Your shiny wrapper’s lost its sheen
now I’ve talked to you.
I can see now you’re kinda rude
and the waiter sees it too.
You’ve taken the time to place your knife
in the perfectly correct position.
But you’ve no time at all for me
and just don’t want to listen.
I’m happy you’re a great success
and those clothes are so in style.
But your shallowness is depressing
and I want to run a mile.
You’ve no interest in different folk –
your friends are all the same.
You’re missing the diversity
and it really is a shame.
I know my wrappings tatty
and you feel I’m second class.
But that’s ok I’m not your friend –
you’re nothing but an ass.
My mammy has a phrase
to show her point of view.
It’s one I think is fitting
and what I see in you:
“ALL FUR COAT AND NO KNICKERS”
I was dining out with a friend who has a fabulous career, is always stylish and socialises with business directors and career types. I was a watered down version of her in a past life. I love this friend and although we are different, we have lots of shared interests and a long history.
That said, she is very particular about certain things I couldn’t care less about. After eating my meal, I placed my cutlery together on the centre of my plate and sat the plate aside. She was horrified. I DIDN’T POINT MY KNIFE INWARDS!
Apparently people with a ‘lack of table manners’ at corporate events stand out and are judged. Do you know what? I don’t care. I’m proud if I manage to work out the right cutlery and if I only drop my napkin 3 times. If people ‘in the know’ are judging me, then whose problem is it? I don’t have a lot of time for those who base their opinion of me on where I place my knife at the end of a meal. There’s more to me than my knife placement.
A woman I worked with years ago was a ‘Dame’ – an honour bestowed on her by the Queen for her services to charity. Oh the irony! This Dame was telling a colleague how awful it was when the shopkeeper tried to converse with her – she had no time for shopkeepers’ small talk. It was obvious this woman believed the shopkeeper was ‘below’ her. Services to charity, eh?
The style, class, lovely table manners and titles given by the Queen are appealing and shiny on the outside – like a beautifully wrapped sweet. However, take that wrapper off and sometimes you discover something rotten.

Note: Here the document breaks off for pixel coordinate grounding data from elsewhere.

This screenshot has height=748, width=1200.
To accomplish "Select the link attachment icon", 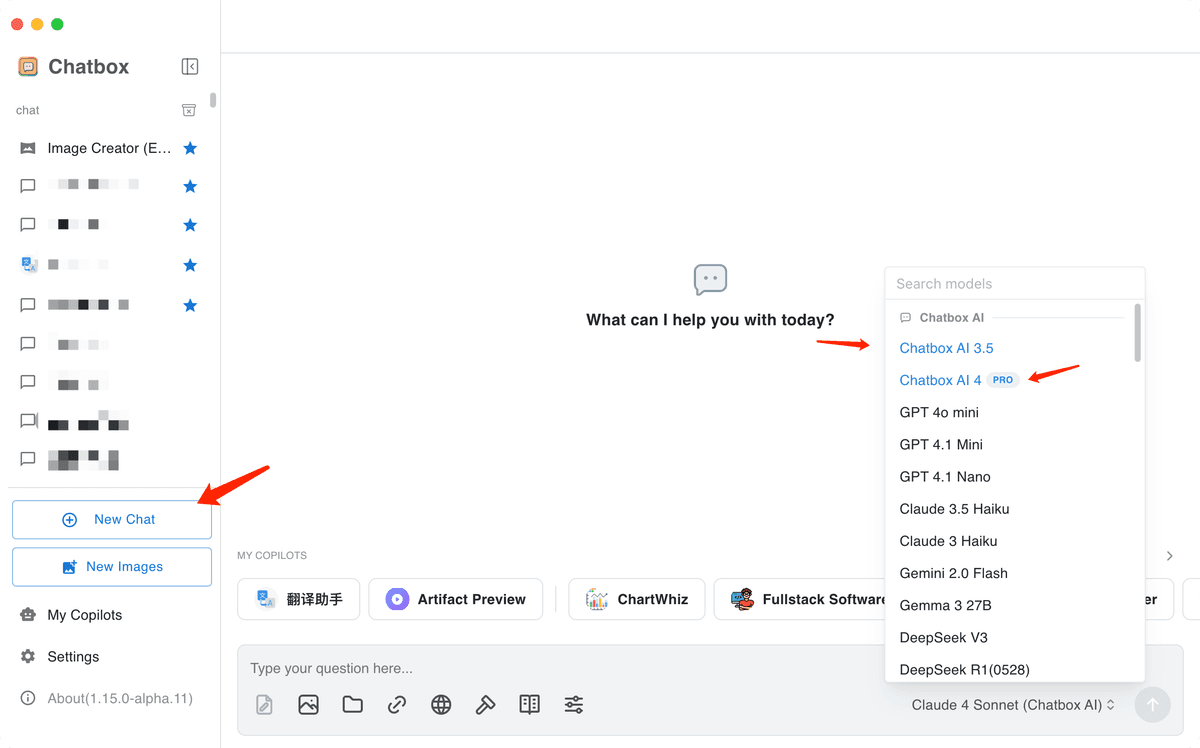I will (x=396, y=704).
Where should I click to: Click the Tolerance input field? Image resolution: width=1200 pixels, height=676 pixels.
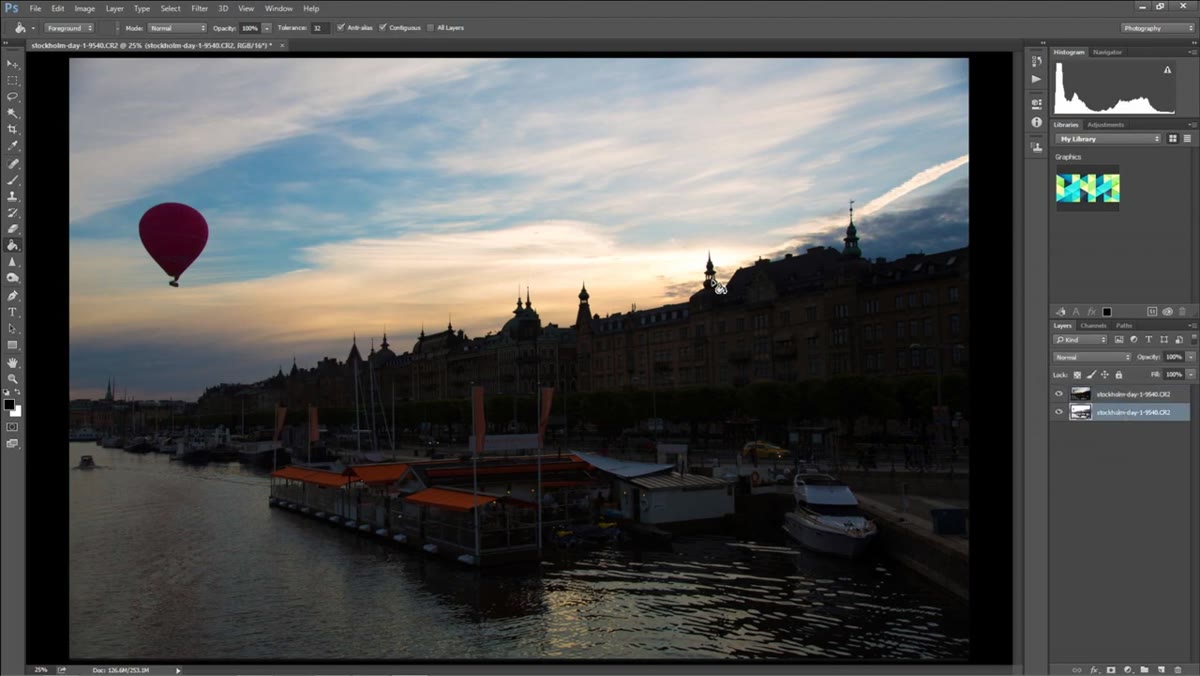pos(319,28)
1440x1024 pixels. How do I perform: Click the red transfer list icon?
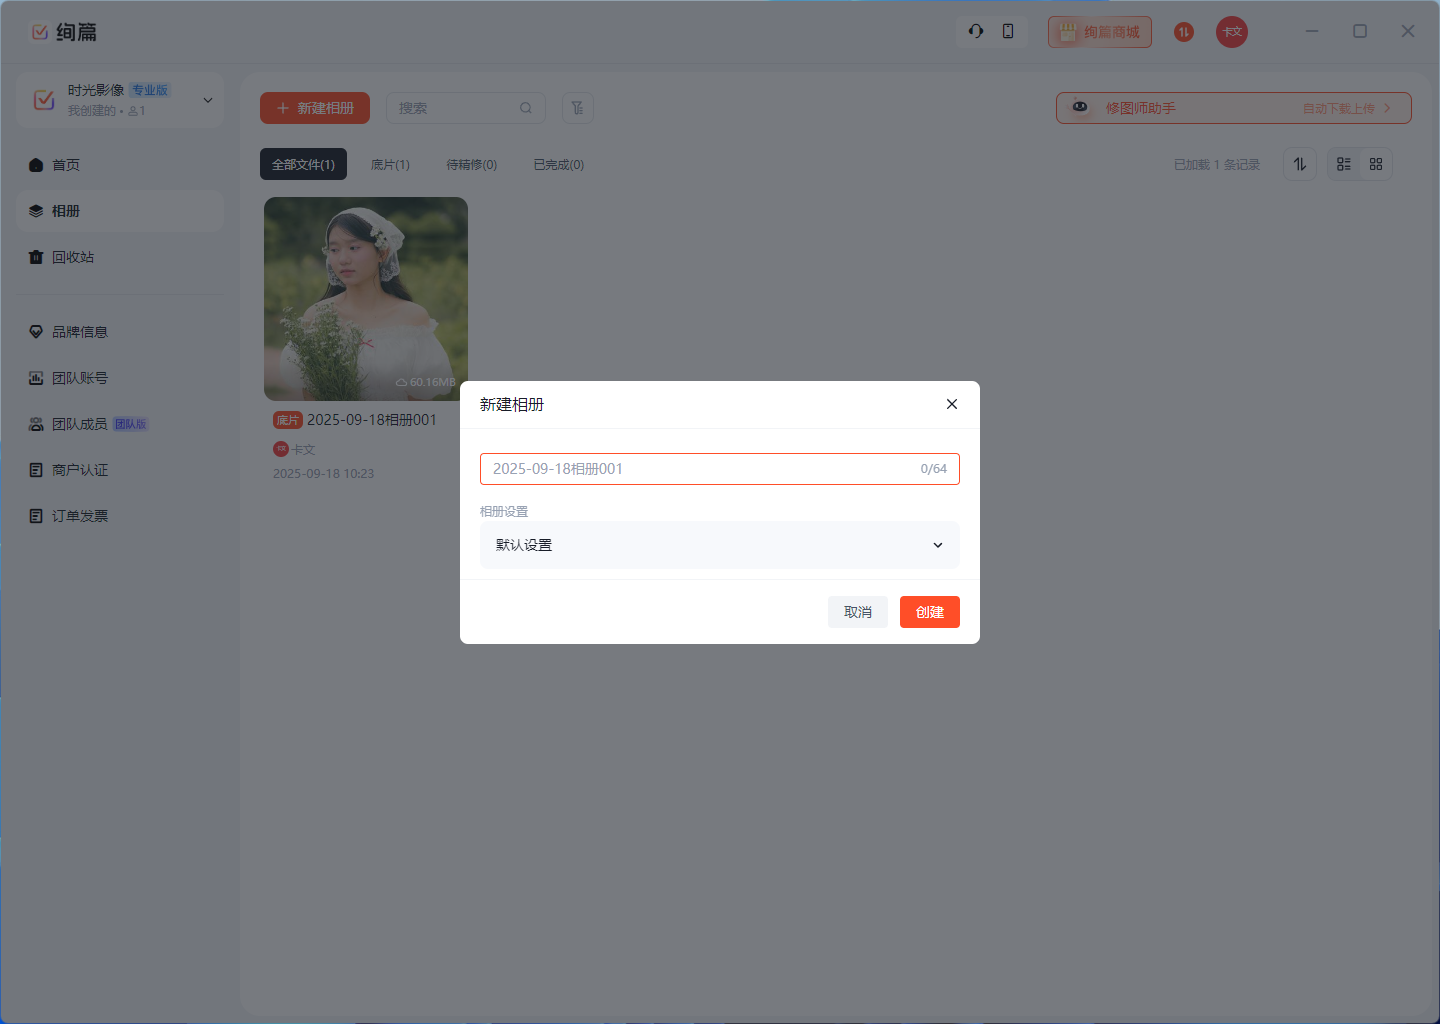[1184, 32]

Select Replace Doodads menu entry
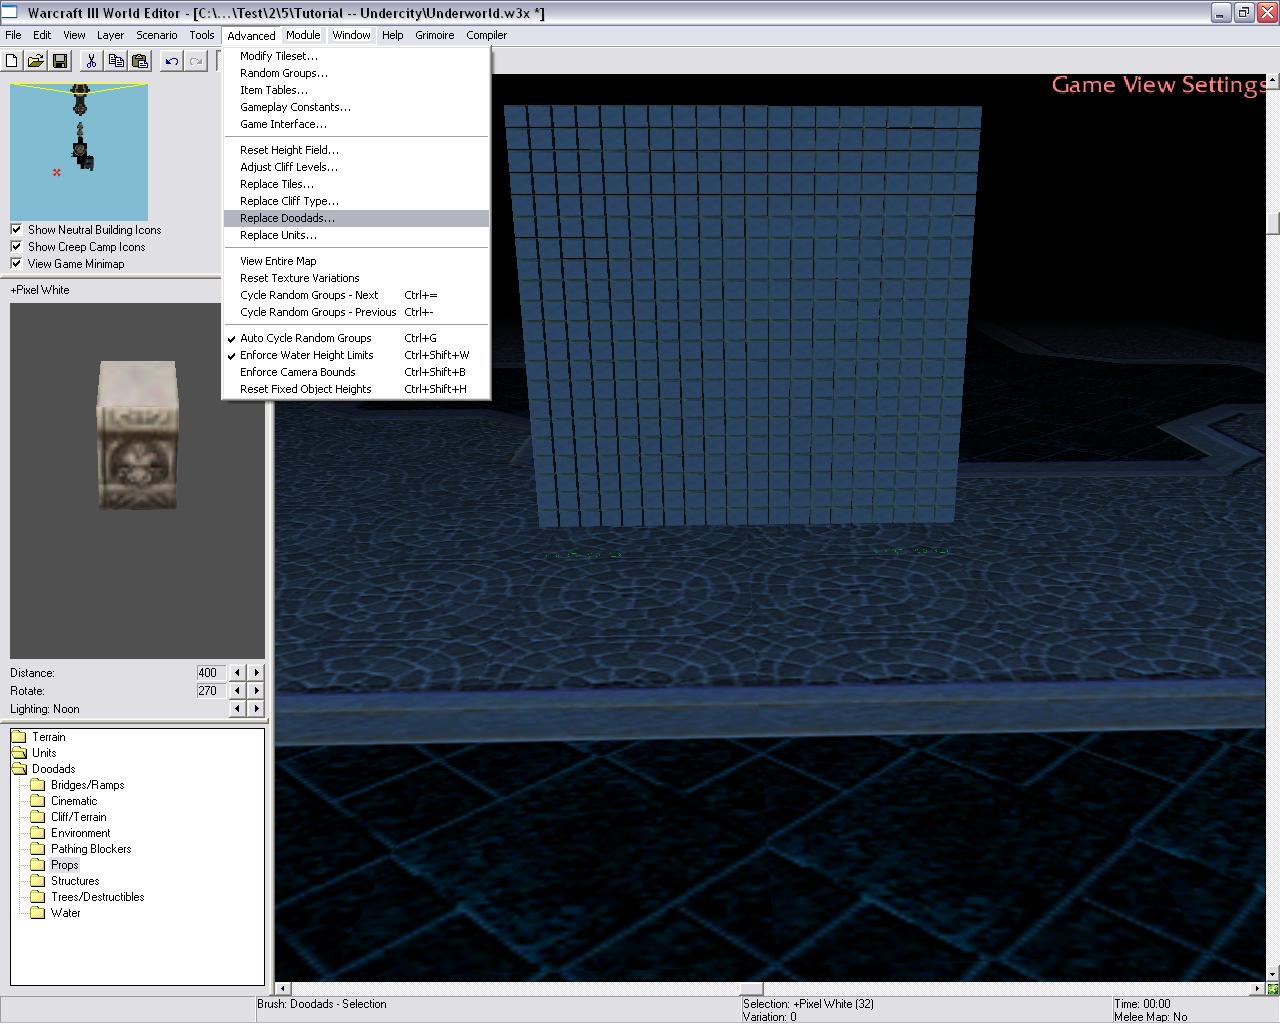click(287, 218)
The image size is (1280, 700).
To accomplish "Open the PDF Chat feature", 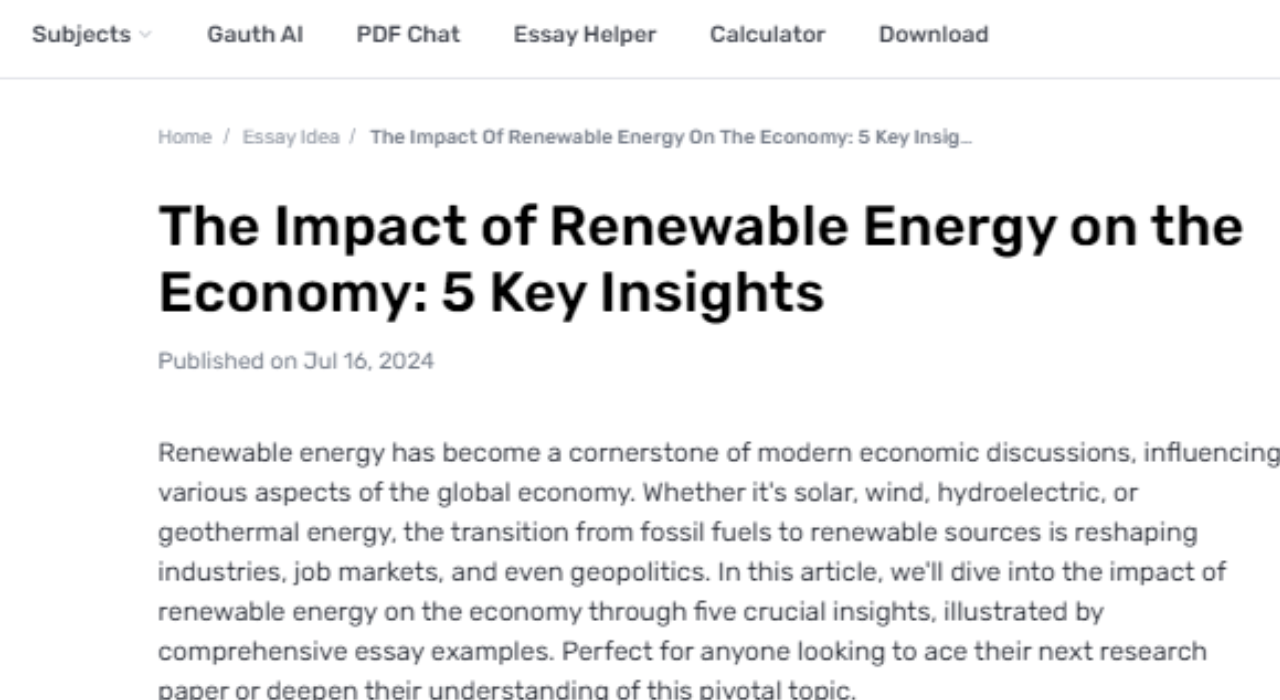I will 407,35.

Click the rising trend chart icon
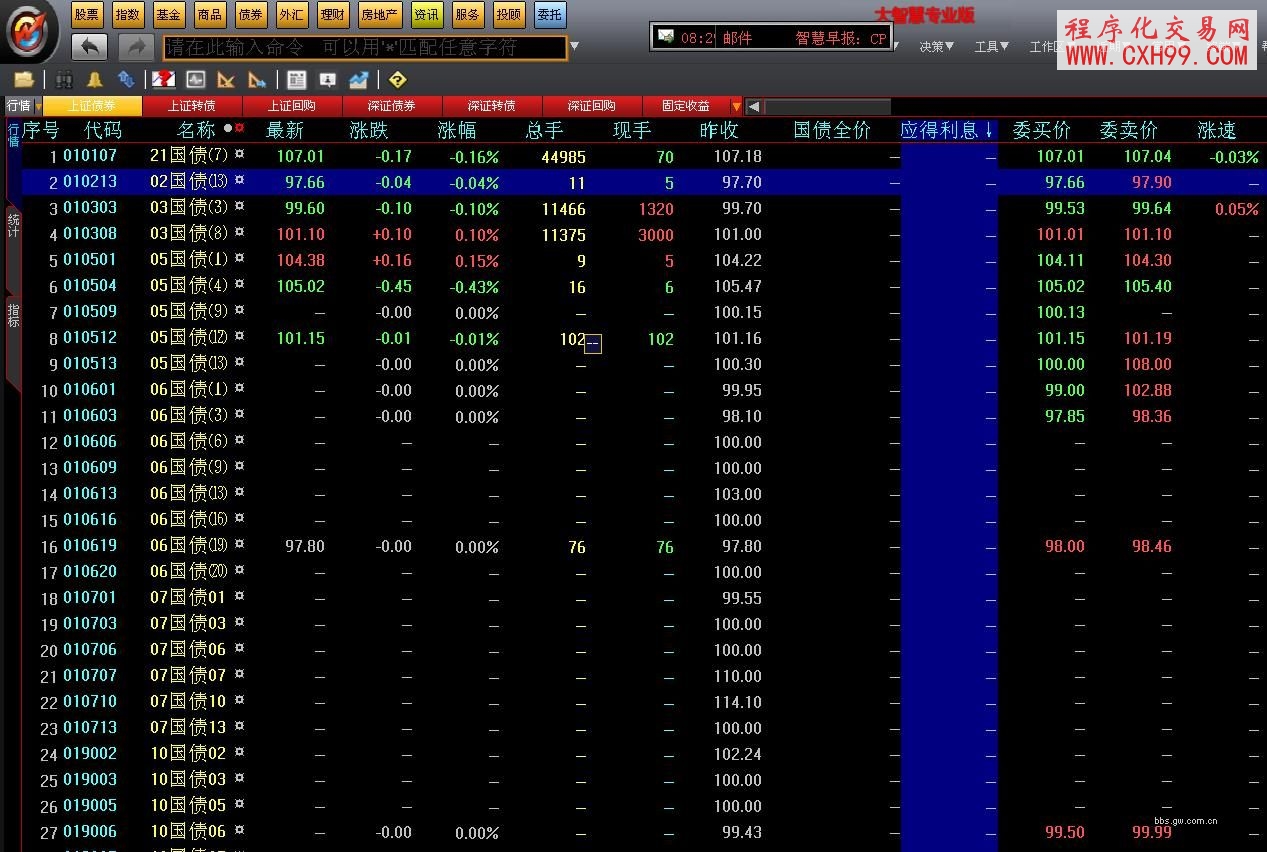[x=358, y=80]
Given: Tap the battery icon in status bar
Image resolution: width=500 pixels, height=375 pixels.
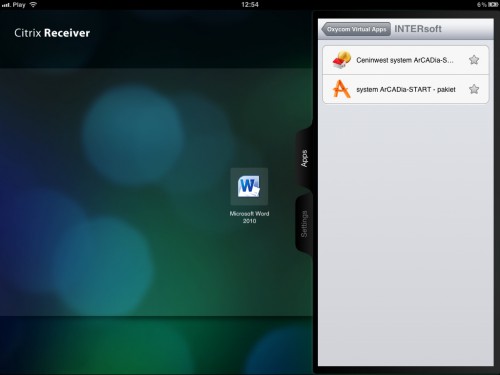Looking at the screenshot, I should [x=493, y=5].
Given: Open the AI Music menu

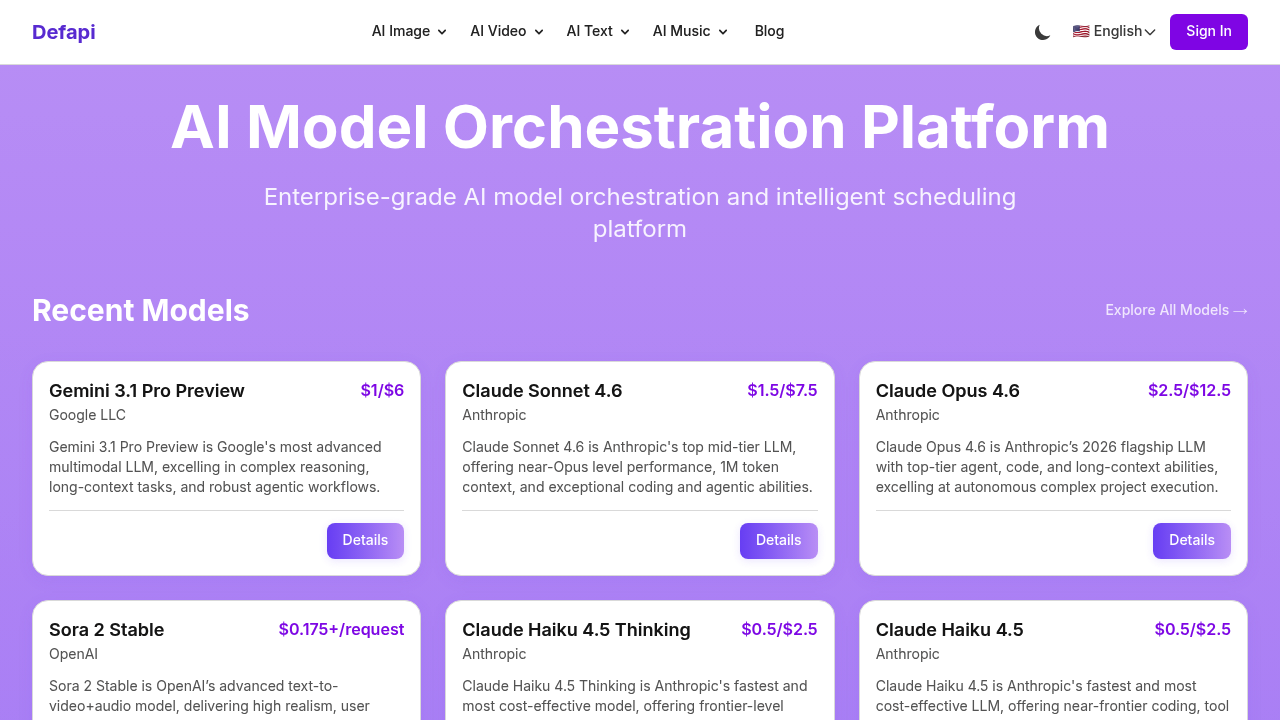Looking at the screenshot, I should (x=690, y=31).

I might not point my knife in at the end of the meal (!), but I’m always sure to thank the waiter and make polite (2 way) conversation around the table ensuring everyone is included. I don’t have a title from the queen for my charity work, but I was brought up with good manners and I’m polite. We’re all equals and each person has value – you’re no better than anyone else. As my mum says, ‘treat others as you wish to be treated yourself.’
I’m a sweet with a plain wrapper but I’m shiny on the inside! I just need to work on the shiny wrapping.